- Votre tâche -
Reproduisez à l'identique le passage de l'article consacré à Carrie au bal du diable, de « Ah l’adolescence ! » à « des films d’horreur. ».

- Extrait fourni -
Carrie au bal du diable – Stranger Age

Le plus célèbre film de Brian de Palma, Carrie au Bal du Diable (1977)
ressort en salles le 18 septembre. L’occasion de revenir sur l’adolescence vengeresse,
qui a servie de motif à divers genres cinématographiques et télévisuels.

par Paola Dicelli

Temps de lecture 4 min.

Carrie

Bande Annonce

Ah l’adolescence ! Ce moment pubère fort inconfortable qui libère l’hormone des 400 coups. Sauf que certains jeunes adultes, en proie (souvent) aux moqueries de la société, développent un instinct violent, voire meurtrier. Un archétype qui a inspiré toute une flopée de films, à commencer par des films d’horreur.

Le fameux bal, sorte de règlement de compte à OK Corral ,
point culminant du film.

- Données brutes -
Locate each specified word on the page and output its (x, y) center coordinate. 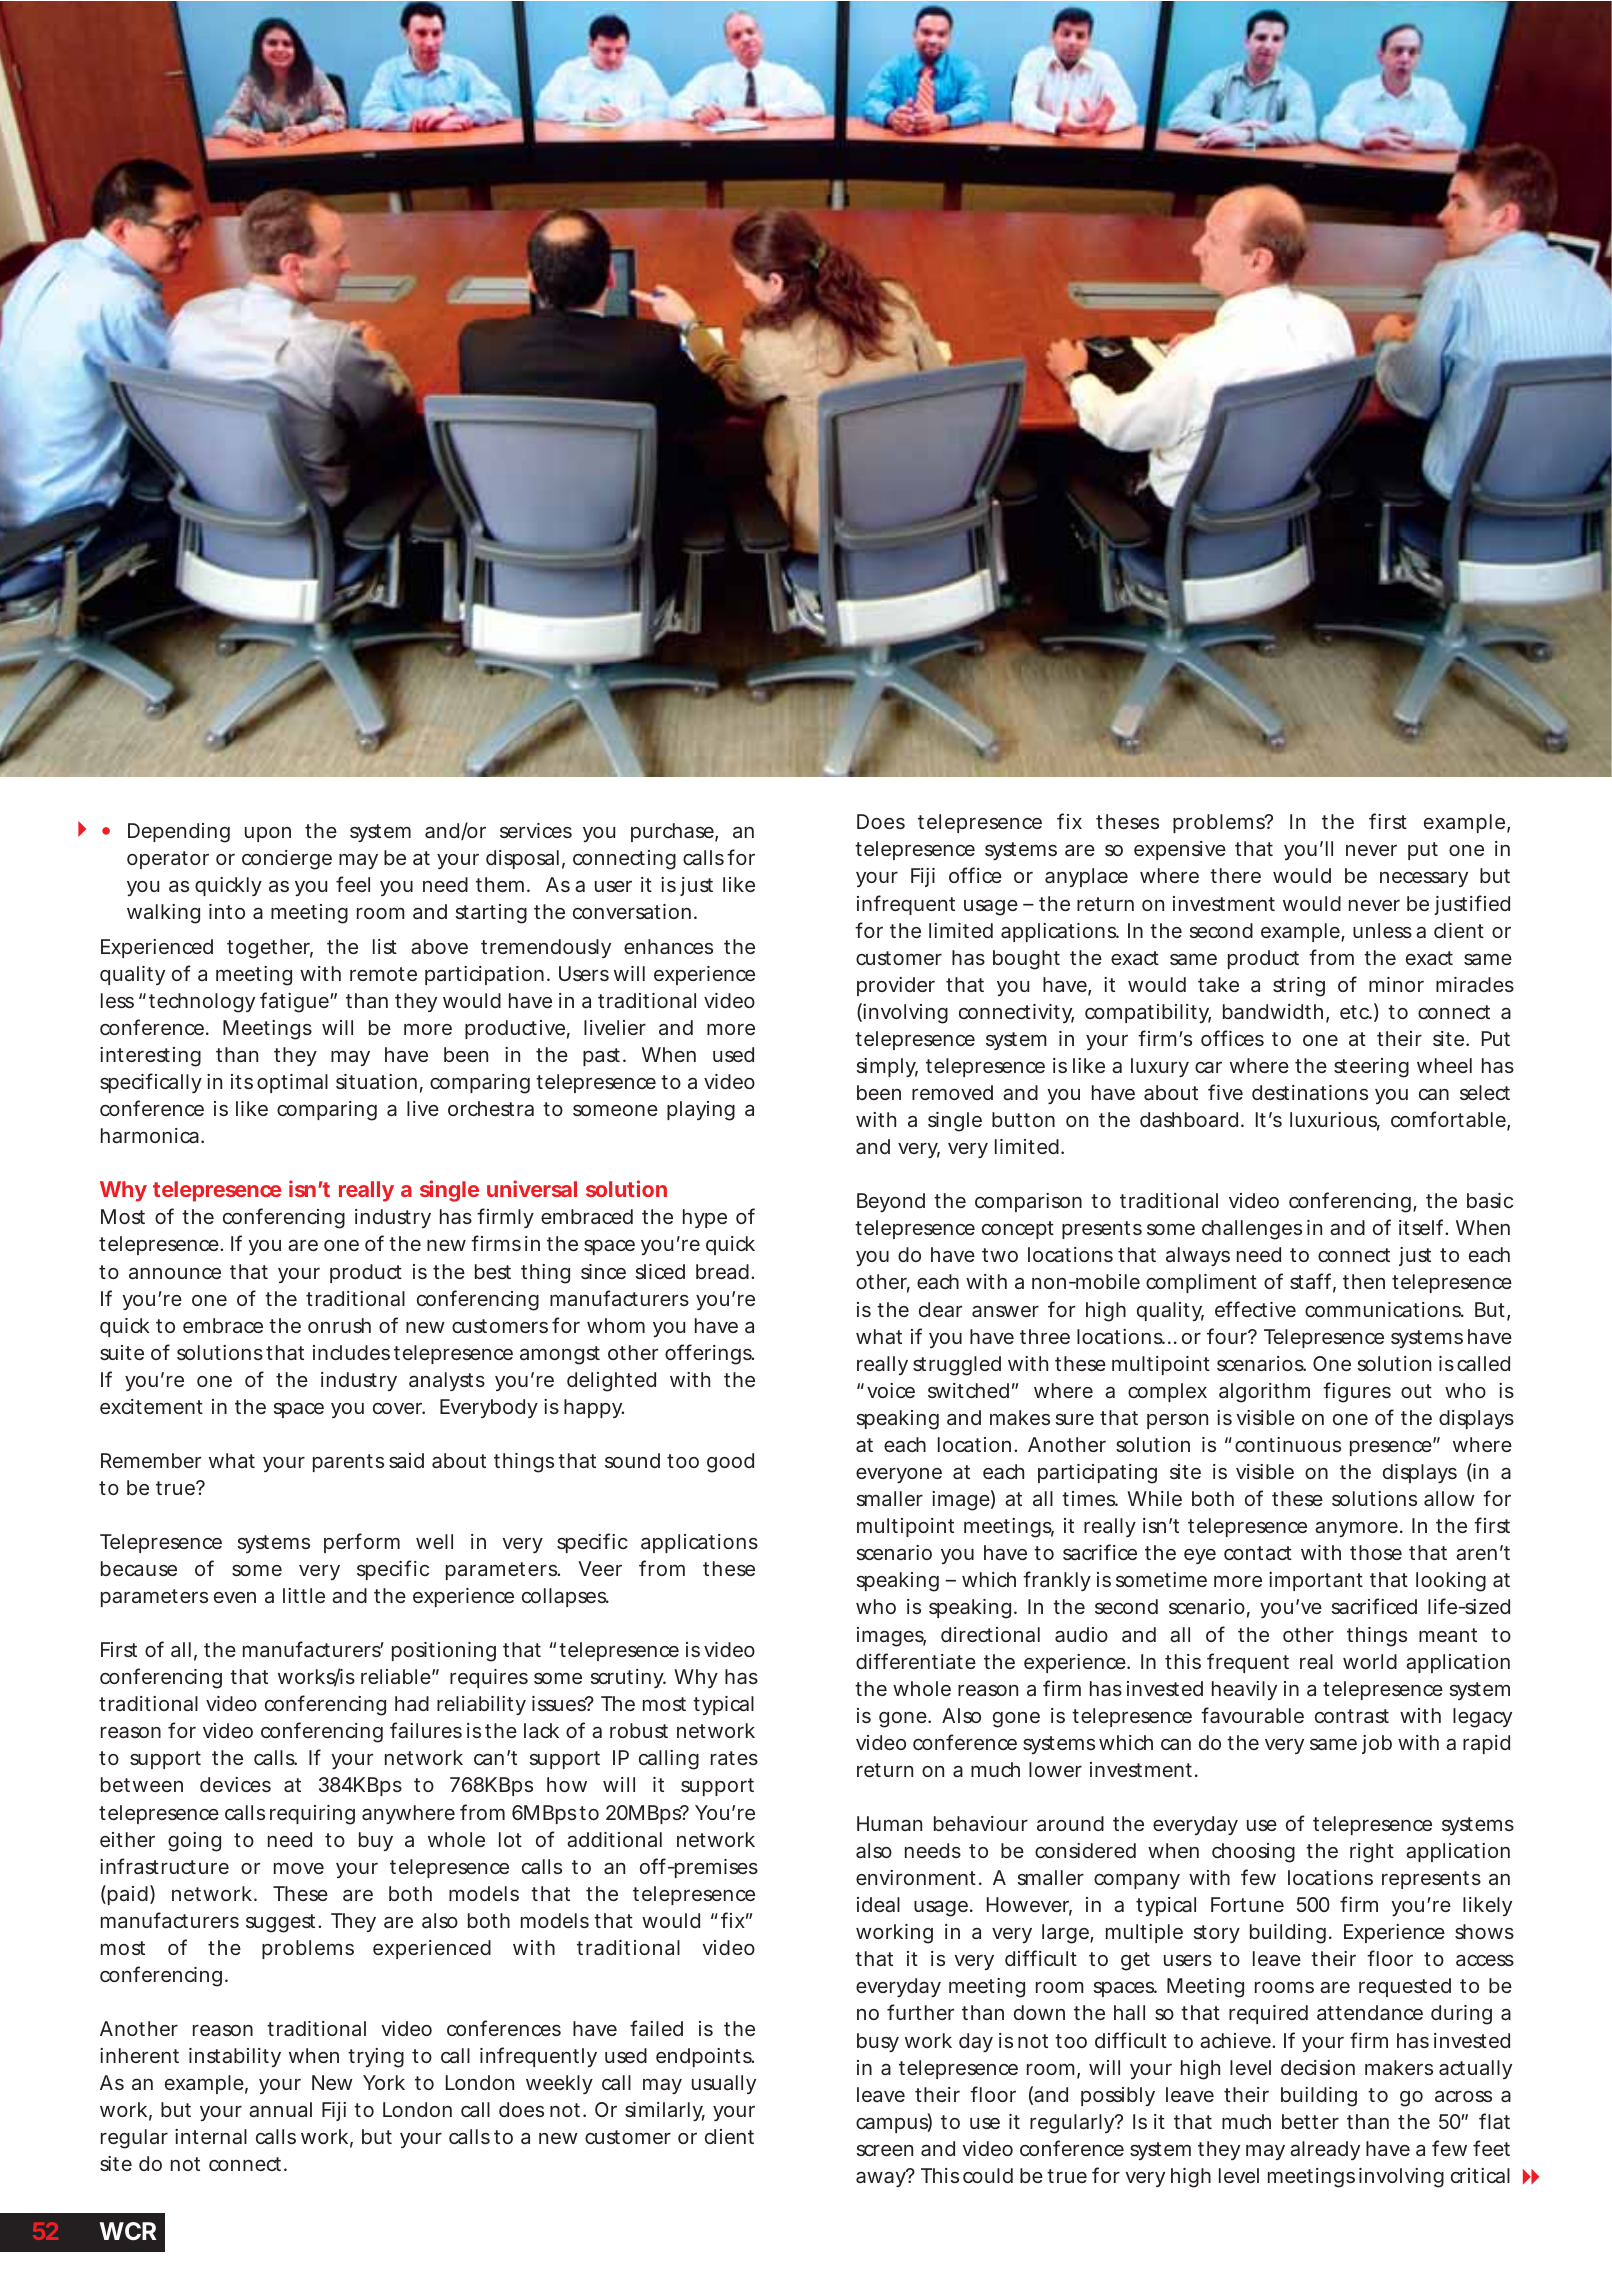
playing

- Résultat attendu -
Ah l’adolescence ! Ce moment pubère fort inconfortable qui libère l’hormone des 400 coups. Sauf que certains jeunes adultes, en proie (souvent) aux moqueries de la société, développent un instinct violent, voire meurtrier. Un archétype qui a inspiré toute une flopée de films, à commencer par des films d’horreur.